[BEGIN SUPPLIED RECORDS]

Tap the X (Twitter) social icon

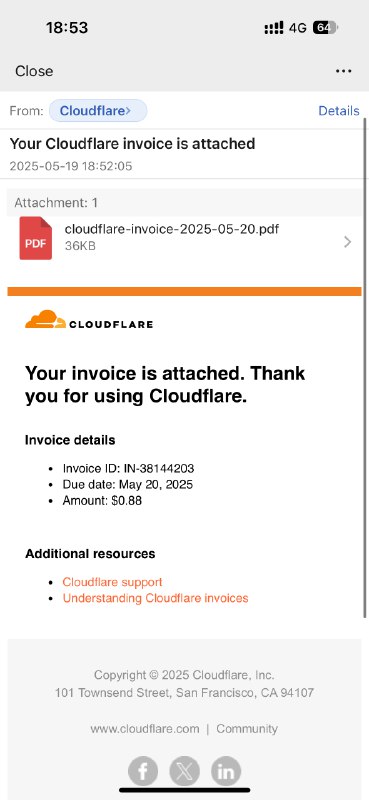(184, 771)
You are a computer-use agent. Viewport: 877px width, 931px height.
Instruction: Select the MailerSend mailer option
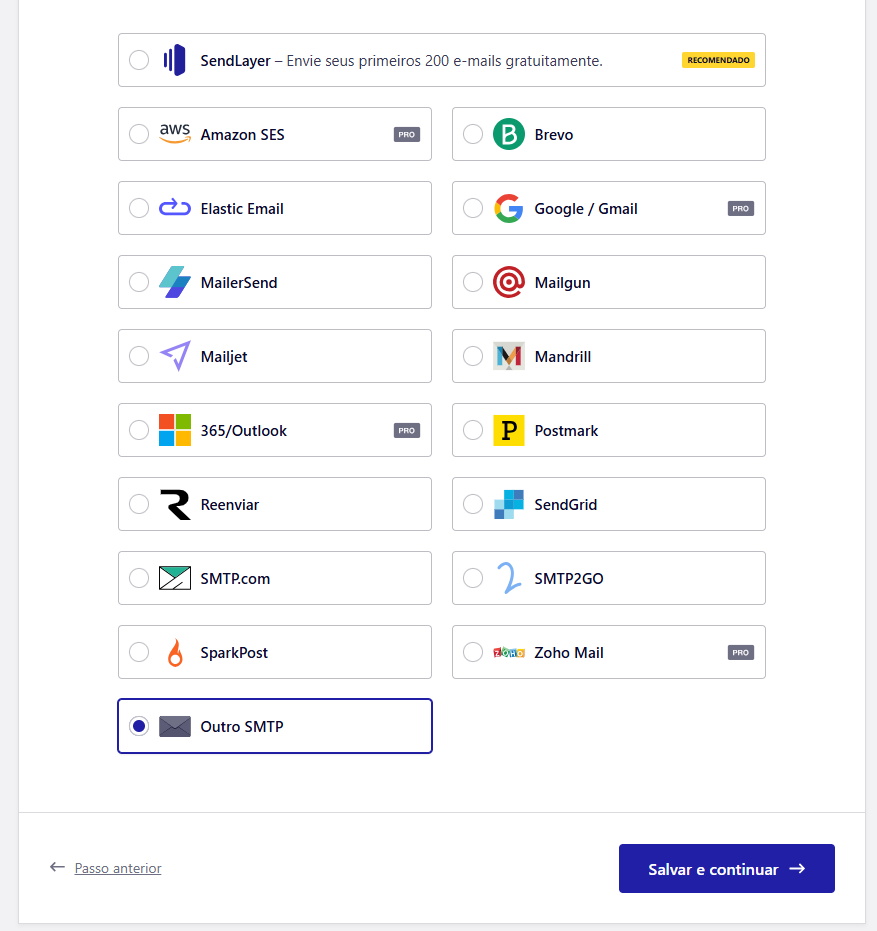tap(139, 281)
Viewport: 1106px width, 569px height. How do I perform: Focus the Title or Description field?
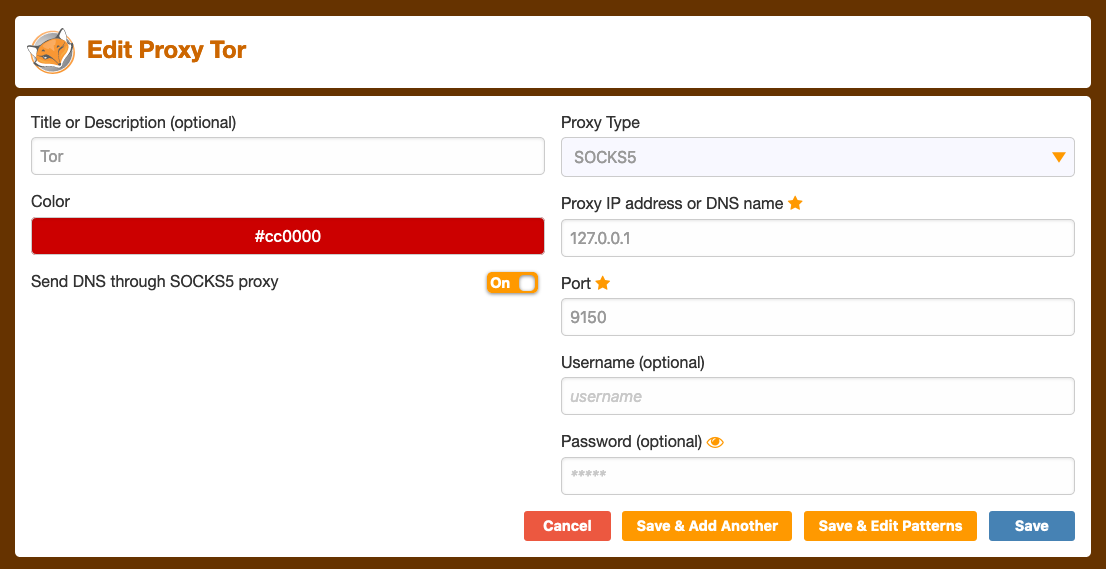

[END SUPPLIED RECORDS]
[BEGIN SUPPLIED RECORDS]

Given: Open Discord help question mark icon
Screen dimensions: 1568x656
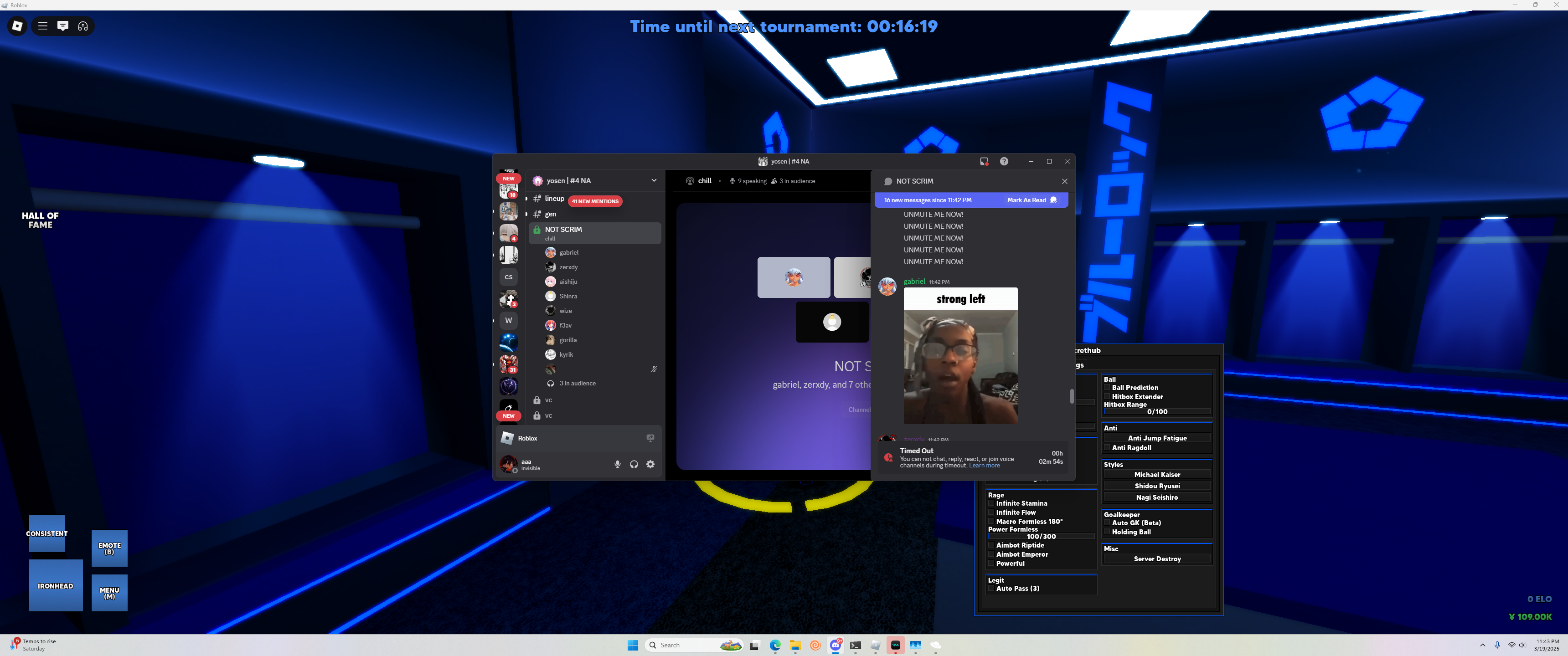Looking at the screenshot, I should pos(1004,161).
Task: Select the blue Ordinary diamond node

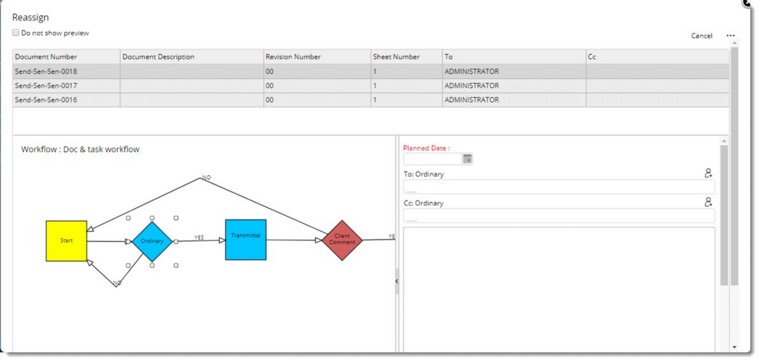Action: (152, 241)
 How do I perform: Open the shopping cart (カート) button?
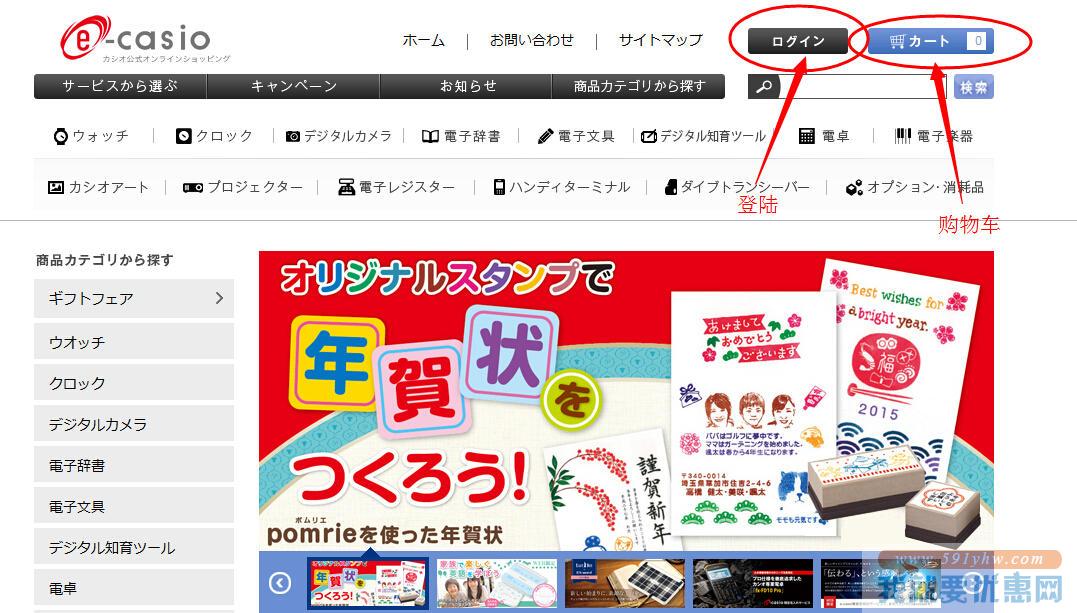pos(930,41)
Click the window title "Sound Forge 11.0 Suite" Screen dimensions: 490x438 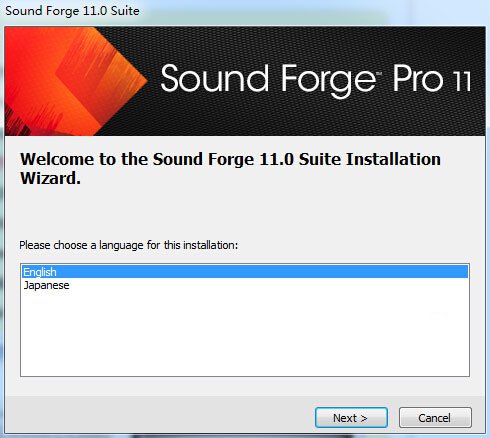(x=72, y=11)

[END SUPPLIED RECORDS]

Find each line in the listing above that contains the word "perform" and copy those lines out in full.

◆ SOLUTION TO THIS TASK
Viewport: 1106px width, 569px height. How do I perform: Focus the Title or Description field?
 How do I perform: Open the shopping cart (カート) button?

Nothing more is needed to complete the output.